If pioneering Phil Donahue was Steve Allen of the daytime talk shows, then Winfrey was the Carson. Like Carson, she took a genre and re-invented it in her own image, creating a connection with the audience both indelible and almost mystical.

Carson largely disappeared from public life after leaving the show, perhaps knowing he could never top himself, and wanting to avoid tarnishing the image he created over three decades. He left secure in the knowledge that TV and “The Tonight Show” would go on without him, even if Jay Leno took his throne instead of Carson’s preferred heir, David Letterman.

It’s unclear who will succeed Winfrey in key daytime slots around the country – maybe Dr. Phil or Dr. Oz, both of whom she helped turn into brand names. But in many ways, it doesn’t matter – it’s not just that Winfrey is irreplaceable. She’s leaving at a time when TV’s very future is in flux, amid shrinking network audiences and the Internet explosion.

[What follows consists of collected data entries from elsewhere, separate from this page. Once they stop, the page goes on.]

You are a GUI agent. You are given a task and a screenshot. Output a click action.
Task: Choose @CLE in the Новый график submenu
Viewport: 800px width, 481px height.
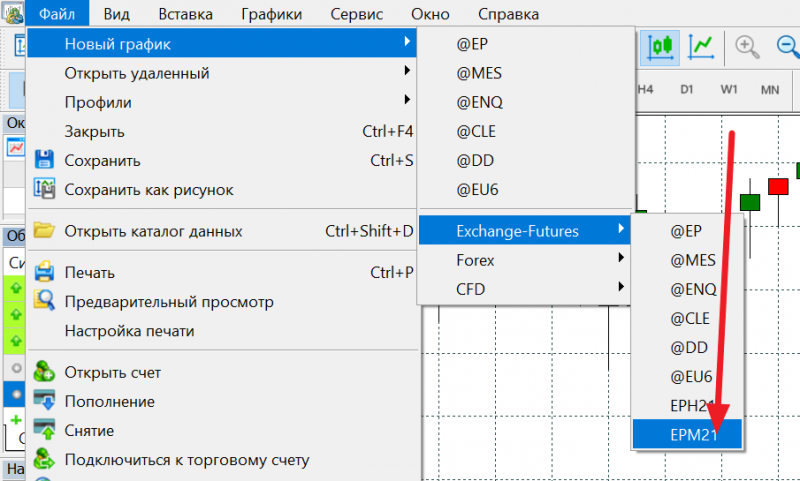(477, 131)
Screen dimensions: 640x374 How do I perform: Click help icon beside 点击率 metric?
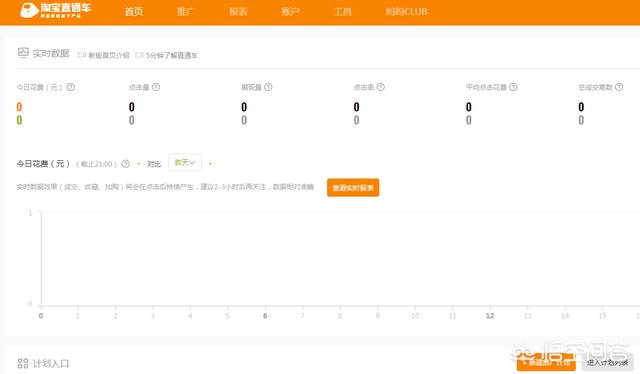coord(380,87)
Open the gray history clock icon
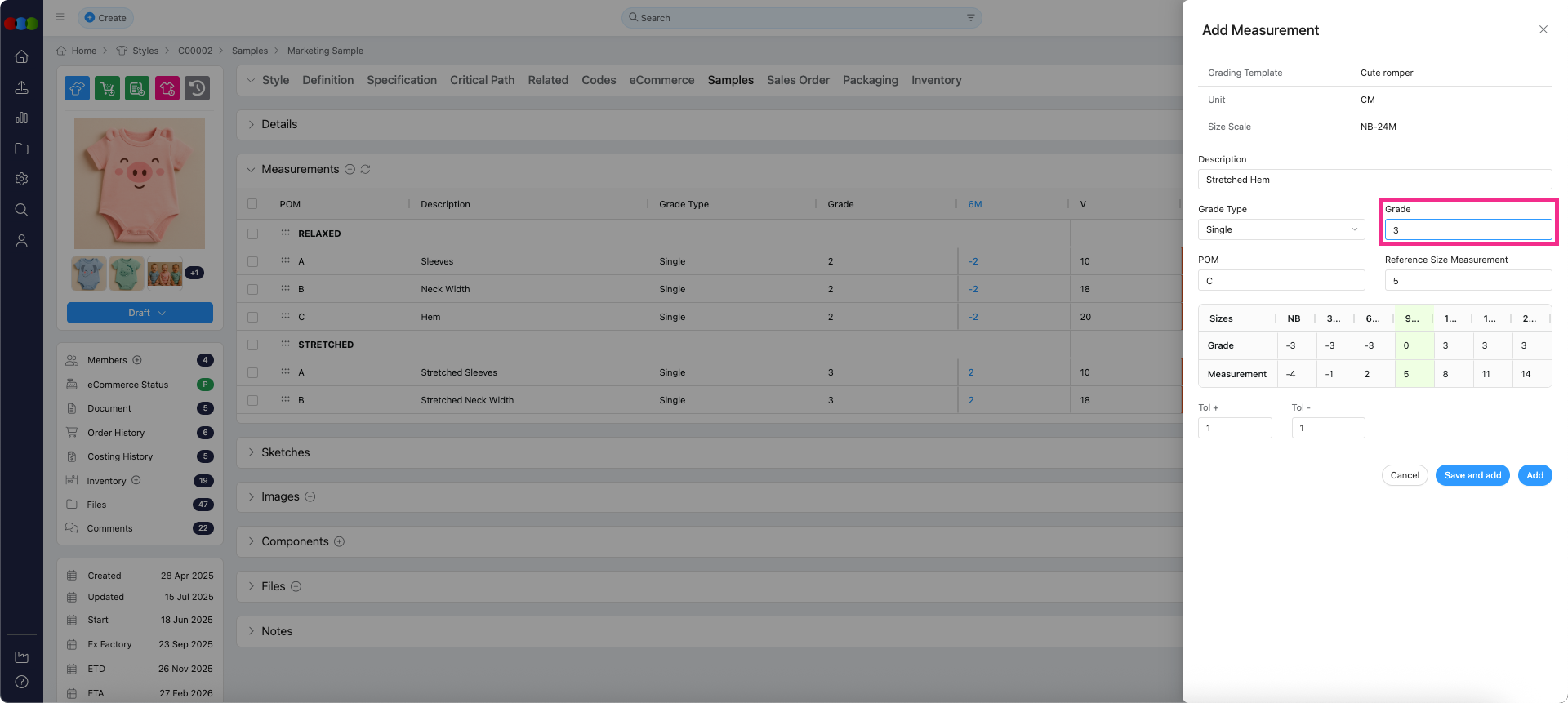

Unlike Carson, Winfrey is in the broadcasting game for keeps, with plans to start her own cable outfit, the Oprah Winfrey Network. She’s wagering that the future of TV is in niche-driven cable – not at the syndication/big network level that’s served as her platform for superstardom.

It’s never a good idea to bet against Winfrey, whose net worth Forbes puts at $2.3 billion and who rarely makes a misstep. As New York Times media columnist David Carr notes, Winfrey’s “gut intuition, about knowing when to say no and when it is time to go, is worth studying at every business graduate school in the country.”

The lessons may only just be beginning.

Hester is founding director of the award-winning, multi-media NYCity News Service at the City University of New York Graduate School of Journalism. He is the former City Editor of the New York Daily News, where he started as a reporter in 1992. Follow him on Twitter.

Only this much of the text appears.